As I'm sure has happened to you, my Facebook is gaining momentum, and I'm reconnecting with old friends I grew up with. Smack in the middle of my life, I'm being thrown back to my Powder Springs childhood and the realization that it wasn't all bad. I thought it would be fun to profile some of those folks over the next couple of weeks:
Pam today, with her daughter Erica
My best friend in fourth and fifth grade was Pam Crawford. She came from a big family (four kids!!!), and her father worked in Abu Dhabi. I only had the one sister and my father worked at Lockheed. To me, Pam was exotic.
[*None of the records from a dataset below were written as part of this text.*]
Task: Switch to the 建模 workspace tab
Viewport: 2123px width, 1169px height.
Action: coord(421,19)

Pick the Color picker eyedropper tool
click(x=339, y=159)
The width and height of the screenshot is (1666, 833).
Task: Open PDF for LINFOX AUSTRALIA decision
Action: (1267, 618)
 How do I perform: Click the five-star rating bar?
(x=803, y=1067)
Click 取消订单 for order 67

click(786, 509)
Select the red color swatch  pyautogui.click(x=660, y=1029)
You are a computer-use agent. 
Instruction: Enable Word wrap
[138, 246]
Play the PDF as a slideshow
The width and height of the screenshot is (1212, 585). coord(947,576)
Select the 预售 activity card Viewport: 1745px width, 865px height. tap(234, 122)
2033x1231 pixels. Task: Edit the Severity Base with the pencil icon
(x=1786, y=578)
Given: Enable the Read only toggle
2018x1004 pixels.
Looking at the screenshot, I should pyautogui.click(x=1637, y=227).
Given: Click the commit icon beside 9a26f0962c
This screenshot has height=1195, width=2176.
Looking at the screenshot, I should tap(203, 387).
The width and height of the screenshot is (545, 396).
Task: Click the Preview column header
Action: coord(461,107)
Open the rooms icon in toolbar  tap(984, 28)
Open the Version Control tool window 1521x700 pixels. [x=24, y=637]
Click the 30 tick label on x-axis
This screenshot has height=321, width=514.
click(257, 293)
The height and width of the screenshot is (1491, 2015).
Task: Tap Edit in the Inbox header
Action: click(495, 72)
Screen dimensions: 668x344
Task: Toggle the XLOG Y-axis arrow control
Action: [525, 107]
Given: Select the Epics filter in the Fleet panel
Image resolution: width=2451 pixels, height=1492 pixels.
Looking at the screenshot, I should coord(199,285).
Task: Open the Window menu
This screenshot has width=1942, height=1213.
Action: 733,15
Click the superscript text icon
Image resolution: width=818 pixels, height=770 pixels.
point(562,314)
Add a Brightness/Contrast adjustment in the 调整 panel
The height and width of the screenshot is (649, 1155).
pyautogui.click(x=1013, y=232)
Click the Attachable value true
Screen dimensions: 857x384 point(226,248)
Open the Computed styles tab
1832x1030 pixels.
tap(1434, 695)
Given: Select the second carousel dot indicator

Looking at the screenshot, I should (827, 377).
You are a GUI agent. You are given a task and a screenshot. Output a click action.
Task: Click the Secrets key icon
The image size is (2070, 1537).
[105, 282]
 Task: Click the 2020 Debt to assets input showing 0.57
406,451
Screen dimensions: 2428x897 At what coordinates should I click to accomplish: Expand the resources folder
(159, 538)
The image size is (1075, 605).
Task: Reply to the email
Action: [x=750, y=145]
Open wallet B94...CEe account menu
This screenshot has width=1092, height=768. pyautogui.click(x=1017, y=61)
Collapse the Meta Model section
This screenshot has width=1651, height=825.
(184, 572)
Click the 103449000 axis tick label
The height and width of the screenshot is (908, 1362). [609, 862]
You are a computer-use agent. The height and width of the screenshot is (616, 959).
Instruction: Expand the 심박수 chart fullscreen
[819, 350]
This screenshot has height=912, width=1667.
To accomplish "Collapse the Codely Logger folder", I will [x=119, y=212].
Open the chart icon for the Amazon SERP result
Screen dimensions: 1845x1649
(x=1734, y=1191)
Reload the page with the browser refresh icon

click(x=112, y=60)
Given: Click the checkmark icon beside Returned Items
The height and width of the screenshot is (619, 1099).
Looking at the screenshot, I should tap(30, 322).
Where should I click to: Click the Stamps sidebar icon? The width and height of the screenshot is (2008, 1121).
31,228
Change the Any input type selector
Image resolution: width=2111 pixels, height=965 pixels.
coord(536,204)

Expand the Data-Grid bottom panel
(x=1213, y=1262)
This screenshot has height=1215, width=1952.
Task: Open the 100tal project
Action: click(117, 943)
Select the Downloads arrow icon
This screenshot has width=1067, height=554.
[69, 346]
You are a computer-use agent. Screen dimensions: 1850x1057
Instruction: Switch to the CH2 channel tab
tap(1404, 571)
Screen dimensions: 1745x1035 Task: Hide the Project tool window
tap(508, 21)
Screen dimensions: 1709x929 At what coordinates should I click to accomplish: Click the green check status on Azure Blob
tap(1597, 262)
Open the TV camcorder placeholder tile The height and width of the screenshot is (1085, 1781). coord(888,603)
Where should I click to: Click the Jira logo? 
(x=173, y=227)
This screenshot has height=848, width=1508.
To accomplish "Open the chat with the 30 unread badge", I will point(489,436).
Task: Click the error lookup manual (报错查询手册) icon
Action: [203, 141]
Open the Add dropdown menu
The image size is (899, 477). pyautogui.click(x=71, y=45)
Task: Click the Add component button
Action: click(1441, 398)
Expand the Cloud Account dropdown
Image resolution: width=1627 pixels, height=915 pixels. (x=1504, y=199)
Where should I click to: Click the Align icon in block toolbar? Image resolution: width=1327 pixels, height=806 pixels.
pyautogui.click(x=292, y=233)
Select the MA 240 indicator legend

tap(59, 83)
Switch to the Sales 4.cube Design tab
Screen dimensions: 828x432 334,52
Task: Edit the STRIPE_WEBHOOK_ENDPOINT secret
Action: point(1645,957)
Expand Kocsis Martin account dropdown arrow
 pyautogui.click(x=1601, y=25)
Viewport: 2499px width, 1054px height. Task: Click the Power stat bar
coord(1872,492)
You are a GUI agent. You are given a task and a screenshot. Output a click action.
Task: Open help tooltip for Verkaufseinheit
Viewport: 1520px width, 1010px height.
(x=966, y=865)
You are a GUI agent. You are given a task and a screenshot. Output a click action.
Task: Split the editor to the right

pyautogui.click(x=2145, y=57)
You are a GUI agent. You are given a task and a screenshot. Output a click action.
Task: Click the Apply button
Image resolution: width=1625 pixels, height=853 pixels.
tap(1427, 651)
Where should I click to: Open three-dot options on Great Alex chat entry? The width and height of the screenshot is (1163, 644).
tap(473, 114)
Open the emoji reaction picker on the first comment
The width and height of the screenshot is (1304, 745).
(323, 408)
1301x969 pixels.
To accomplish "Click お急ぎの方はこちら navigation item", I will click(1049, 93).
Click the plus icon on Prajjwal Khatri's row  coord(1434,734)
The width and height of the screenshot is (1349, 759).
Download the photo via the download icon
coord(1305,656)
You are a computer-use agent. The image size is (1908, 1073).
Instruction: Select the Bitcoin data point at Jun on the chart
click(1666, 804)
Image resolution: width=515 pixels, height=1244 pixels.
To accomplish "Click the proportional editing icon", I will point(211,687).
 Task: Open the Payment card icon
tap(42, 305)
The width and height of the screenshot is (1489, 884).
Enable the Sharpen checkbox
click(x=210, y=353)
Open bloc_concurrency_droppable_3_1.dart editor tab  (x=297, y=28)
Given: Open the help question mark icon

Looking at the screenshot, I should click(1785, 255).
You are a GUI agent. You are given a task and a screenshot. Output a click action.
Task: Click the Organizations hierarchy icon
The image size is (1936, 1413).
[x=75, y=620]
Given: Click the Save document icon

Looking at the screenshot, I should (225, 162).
She was fairy-sized, a couple of inches shorter than I was. I wanted to weigh the same as she did, so for a while I only ate popsicles.
Pam and I were jealous of Yvette McWilliams, who wore platform heels and lip gloss, but we reminded each other that our mothers loved us enough to consign us to Keds and ChapStick. We could talk for hours about Yvette's hard road ahead as a cocktail waitress.
As for our own future, we were going to form a band called Lemon & Lime and live in an orange VW bus with gingham curtains. I can't sing, but I didn't know it then, and Pam didn't feel the need to tell me. Not even when our harmonic duet performance of Edelweiss in the Camp Safety Patrol talent show lost to a girl who jump-roped to Hot Butter's Popcorn.
Pam could sing as well as Karen Carpenter. She was also a great actress. To prove it, she once sat down in a bathtub full of scalding hot water--water I could not put my whole hand in--smiling the whole time, never a flinch.
The only thing Pam couldn't do well was write in cursive. So our fifth-grade teacher, Mrs. Shallenburger, made me tutor her. That was the year I learned to be condescending.
Ultimately, Pam had penmanship to rival a monastic scribe. That made her officially better at everything.